*** Selected excerpt ***

It should be possible at any rate to check if some of the genes in an organism can be obtained by splicing together a small number of subsequences of other genes coding for proteins having different shapes, and determine how many such subsequences are needed. If even three such subsequences are needed, then in order to obtain such a gene, a useless gene would probably have to persist for something on the order of 10^5 generations between two transposable element insertions, having no additional function during this time. This is highly unlikely due to population genetics considerations.

***

Work item A — In the passage on splicing gene subsequences, if three subsequences are needed, for about how many generations would a useless gene probably have to persist between two transposable element insertions?
Work item B — Continue the passage on splicing gene subsequences, starting after its final sentence.
The records come from a different source than the passage on splicing gene subsequences.

*** Study material ***

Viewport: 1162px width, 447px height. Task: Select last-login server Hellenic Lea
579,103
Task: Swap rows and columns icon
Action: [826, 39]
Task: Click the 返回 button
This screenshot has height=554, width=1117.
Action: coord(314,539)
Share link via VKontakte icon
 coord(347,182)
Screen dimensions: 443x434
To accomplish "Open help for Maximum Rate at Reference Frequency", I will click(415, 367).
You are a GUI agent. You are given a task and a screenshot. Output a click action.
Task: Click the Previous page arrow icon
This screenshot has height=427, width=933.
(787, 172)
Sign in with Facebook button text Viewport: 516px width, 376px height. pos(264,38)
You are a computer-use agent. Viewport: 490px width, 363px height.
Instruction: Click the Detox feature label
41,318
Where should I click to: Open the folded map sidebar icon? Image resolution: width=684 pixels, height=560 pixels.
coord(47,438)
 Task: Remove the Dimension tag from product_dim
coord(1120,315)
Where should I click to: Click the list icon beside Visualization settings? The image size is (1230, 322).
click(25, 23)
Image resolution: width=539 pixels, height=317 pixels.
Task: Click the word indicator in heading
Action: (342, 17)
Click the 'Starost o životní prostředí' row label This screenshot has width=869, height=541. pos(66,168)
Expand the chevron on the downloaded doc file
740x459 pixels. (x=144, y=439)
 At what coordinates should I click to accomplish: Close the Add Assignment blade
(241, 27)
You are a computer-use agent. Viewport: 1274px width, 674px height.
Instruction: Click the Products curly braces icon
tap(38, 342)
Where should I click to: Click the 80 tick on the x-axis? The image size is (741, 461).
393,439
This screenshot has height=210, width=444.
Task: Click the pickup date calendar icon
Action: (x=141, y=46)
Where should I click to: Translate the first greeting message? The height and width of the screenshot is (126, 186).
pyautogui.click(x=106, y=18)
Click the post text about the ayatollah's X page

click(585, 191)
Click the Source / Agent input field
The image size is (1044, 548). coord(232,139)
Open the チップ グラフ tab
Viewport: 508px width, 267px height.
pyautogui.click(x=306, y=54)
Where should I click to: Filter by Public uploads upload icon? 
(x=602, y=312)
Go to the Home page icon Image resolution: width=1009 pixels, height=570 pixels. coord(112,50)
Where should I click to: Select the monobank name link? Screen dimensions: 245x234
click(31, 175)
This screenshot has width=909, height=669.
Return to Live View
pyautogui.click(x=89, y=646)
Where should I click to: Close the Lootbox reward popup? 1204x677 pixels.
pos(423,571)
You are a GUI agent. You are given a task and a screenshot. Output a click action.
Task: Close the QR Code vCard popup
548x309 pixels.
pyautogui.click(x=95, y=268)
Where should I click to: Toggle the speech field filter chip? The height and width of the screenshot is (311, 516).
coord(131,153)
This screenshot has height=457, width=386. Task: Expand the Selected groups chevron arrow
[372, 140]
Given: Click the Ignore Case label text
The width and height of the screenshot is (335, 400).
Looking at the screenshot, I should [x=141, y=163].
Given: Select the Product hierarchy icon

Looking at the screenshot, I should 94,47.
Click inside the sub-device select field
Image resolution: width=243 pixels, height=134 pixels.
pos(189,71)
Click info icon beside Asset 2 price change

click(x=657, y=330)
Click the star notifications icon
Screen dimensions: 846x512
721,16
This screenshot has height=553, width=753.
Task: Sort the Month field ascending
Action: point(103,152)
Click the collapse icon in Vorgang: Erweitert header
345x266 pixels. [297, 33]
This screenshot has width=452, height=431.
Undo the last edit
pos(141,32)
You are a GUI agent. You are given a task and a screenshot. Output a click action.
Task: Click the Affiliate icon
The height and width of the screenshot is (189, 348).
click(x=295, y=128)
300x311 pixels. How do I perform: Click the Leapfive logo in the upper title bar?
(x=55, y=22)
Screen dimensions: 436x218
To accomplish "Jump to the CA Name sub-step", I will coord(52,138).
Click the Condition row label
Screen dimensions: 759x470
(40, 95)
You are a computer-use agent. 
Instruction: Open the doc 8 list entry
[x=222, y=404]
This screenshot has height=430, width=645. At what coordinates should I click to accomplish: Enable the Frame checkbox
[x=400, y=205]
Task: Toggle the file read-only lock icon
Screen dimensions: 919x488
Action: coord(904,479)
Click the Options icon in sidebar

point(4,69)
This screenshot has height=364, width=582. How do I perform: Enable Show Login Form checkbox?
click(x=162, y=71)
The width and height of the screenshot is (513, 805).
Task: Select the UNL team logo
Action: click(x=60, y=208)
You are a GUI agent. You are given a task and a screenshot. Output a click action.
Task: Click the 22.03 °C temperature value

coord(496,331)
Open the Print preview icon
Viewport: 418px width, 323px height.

***

Task output A — On the order of 10^5 generations.

Task output B —
The sheer number of subsequences is another problem. Suppose an organism has at least 200 genes, and each gene has about 1000 base pairs of coding DNA. Each gene has about 5*10^5 subsequences of coding DNA. Thus the total number of such subsequences in all the genes is about 10^8. Each such subsequence could be inserted in about 1000 sites in a gene. The probability of getting the right site is thus about 10^-3. The probability of getting the right subsequence in the right site is then about 10^-11. A typical organism will have at most about 1/10 of the DNA coding for proteins. The chance that both ends of the sequence will come from coding DNA is about 10^-2. The chance of getting the right sequence, all of coding DNA, in the right site is then about 10^-13. Suppose five such insertions are needed to get a new stable beneficial protein shape. The chance of this is about 10^-65, much too small, even ignoring many other factors such as the fact that most neutral mutations are lost from a population soon, the need for mutations to the active sites on the protein, and the fact that such insertions would be rare. Thus one cannot expect the insertion of DNA from one gene into another to facilitate the evolution of new protein shapes, independent of prohibitions on long common subsequences in different proteins.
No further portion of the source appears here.